Em 2020, o Banco Central lançou a Consulta Pública BCB nº 78/2020, para entender melhor o mercado das novas instituições e propondo um conjunto normativo para harmonização do tratamento prudencial aplicável aos serviços de pagamento.
Conglomerado Prudencial
Conglomerado Prudencial nada mais é que a consolidação das instituições pertencentes às instituições do mesmo grupo societário autorizadas a funcionar pelo BCB. A regulamentação prudencial estabelece requisitos com foco no gerenciamento de riscos e nos requerimentos mínimos de capital para monitorar os riscos decorrentes de suas atividades, bem como a saúde financeira dessas autorizadas.
Este ano, o BCB publicou a Resolução BCB nº 197/2022 (“Resolução 197/2022), com o objetivo de aprimorar as regras Prudenciais para as Instituição de Pagamentos, trazendo assim mais equilíbrio na concorrência do sistema financeiro e proporcionando deveres e obrigações mais equitativos, ou seja, regras simples de exigências de capital para IP’s simples e regras mais complexas para IP’s maiores. Este método já era aplicado para as Instituições Financeiras (IF’s) por meio da Resolução CMN nº 4553/2017, que define obrigações e deveres para as Instituições Financeiras por segregação de segmentação.

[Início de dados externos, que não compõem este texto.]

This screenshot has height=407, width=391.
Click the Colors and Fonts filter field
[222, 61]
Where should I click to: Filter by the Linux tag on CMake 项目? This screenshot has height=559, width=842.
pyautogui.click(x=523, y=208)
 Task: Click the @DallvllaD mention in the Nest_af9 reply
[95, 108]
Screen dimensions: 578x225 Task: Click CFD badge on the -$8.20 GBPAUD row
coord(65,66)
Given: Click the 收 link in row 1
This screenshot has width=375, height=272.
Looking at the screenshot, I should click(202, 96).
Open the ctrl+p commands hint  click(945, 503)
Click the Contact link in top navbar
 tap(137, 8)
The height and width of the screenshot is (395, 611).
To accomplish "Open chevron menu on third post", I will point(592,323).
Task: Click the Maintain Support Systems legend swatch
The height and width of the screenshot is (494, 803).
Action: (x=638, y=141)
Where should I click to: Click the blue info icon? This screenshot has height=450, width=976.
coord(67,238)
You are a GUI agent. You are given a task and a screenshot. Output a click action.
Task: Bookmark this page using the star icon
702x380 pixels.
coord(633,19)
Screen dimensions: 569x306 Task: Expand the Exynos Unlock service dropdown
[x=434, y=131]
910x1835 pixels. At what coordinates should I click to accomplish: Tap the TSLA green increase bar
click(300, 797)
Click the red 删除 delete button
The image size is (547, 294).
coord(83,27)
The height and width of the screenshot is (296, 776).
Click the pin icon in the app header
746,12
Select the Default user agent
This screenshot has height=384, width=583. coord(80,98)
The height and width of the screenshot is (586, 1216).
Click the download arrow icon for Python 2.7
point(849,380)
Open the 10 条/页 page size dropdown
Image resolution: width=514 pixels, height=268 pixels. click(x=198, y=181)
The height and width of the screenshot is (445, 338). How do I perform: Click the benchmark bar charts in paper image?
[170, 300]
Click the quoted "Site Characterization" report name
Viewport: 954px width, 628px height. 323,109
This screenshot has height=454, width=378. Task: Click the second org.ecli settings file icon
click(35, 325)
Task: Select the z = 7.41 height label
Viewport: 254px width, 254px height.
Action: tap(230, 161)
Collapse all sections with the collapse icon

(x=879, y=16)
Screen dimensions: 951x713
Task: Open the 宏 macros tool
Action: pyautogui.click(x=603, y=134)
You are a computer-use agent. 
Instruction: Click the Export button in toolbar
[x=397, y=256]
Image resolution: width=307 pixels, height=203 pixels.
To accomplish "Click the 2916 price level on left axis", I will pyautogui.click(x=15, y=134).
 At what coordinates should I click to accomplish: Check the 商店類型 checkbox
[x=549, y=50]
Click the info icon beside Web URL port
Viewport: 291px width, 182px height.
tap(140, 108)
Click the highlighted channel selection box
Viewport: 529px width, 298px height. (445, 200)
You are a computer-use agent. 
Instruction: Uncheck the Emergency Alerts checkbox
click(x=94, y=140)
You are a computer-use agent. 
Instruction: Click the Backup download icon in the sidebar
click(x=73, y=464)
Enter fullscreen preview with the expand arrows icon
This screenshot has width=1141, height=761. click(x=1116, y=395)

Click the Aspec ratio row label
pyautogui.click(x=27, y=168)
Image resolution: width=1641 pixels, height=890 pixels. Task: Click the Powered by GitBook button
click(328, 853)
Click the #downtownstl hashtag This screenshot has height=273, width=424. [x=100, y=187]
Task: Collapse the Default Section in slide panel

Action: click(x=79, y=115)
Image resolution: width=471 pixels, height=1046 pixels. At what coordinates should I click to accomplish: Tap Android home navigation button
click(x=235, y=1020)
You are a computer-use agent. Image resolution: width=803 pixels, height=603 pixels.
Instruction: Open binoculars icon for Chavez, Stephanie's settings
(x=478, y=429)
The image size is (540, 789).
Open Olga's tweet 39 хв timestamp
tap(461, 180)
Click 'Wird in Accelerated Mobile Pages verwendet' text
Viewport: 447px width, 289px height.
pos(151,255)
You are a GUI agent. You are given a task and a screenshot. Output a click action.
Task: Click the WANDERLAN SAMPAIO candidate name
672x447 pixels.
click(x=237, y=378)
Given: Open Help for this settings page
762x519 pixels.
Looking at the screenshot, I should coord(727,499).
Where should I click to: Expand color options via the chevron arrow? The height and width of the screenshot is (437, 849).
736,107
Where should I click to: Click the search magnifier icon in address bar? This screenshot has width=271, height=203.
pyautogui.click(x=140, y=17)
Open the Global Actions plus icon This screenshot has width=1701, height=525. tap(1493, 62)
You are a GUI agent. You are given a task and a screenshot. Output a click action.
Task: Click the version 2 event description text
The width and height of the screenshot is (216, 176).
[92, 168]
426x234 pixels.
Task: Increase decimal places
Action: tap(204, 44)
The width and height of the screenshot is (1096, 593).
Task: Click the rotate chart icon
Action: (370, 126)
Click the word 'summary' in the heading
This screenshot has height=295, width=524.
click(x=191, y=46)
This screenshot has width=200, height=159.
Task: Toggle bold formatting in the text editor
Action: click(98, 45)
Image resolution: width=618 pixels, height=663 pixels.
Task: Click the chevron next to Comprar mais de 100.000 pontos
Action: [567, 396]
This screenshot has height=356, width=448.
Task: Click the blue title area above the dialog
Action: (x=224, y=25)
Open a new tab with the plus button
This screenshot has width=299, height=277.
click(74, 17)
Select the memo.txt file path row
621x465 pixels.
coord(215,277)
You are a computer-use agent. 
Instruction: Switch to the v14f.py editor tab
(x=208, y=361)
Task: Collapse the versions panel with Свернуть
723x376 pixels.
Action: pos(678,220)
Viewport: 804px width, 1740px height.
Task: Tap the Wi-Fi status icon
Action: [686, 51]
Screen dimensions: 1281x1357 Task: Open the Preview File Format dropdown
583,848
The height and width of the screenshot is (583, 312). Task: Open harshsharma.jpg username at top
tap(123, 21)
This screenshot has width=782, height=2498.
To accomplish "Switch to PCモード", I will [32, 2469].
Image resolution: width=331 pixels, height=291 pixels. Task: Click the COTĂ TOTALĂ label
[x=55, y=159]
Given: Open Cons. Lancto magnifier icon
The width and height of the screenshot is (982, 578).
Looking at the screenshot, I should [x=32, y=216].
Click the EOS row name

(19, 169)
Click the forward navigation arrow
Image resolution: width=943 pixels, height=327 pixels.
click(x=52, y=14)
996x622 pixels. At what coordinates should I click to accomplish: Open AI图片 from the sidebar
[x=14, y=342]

Antes da publicação da referida resolução, as IP’s eram tratadas de forma individual, ou seja, os riscos e o requerimento de capital eram exigidos de forma menos complexa, pois a antiga regulamentação definia como capital requerido apenas o patrimônio líquido (PL) ajustado pelo resultado.
Com a nova regulamentação o BCB trouxe para o universo das instituições de pagamento, o conceito da Basiléia II (uma das diretivas globais para o setor financeiro), que se refere a exigência de se ter um capital de maior qualidade para absorver perdas inesperadas, sendo assim, as IP’s deverão agora passar a atender às exigências de Patrimônio de Referência mínimo que abranja todos os riscos (crédito / operacional / mercado), assim aprimorando o risco bancário (RWAsp – Ativos Ponderados pelo Risco de Serviços de Pagamento).
A regulamentação prudencial nivelou as condições de competição nas mesmas atividades, estabelecendo níveis compatíveis com riscos, porte e complexidade. Sendo assim, as regras simplificadas ficam mantidas para as IPs líderes e que não seja integrada por IF ou por outra instituição e passa a exigir mais capital das IP’s maiores.
A Resolução 197/2022 entra em vigor em 1º de janeiro de 2023. Nesta data as IP’s Tipo 1 e 2 devem estar enquadradas nos termos da norma. Já o conglomerado prudencial do Tipo 3, tem até 31 de dezembro de 2024 para estarem enquadradas.
Artigo publicado originalmente na edição 34 da Revista LEC com o título “Calibrando a balança”.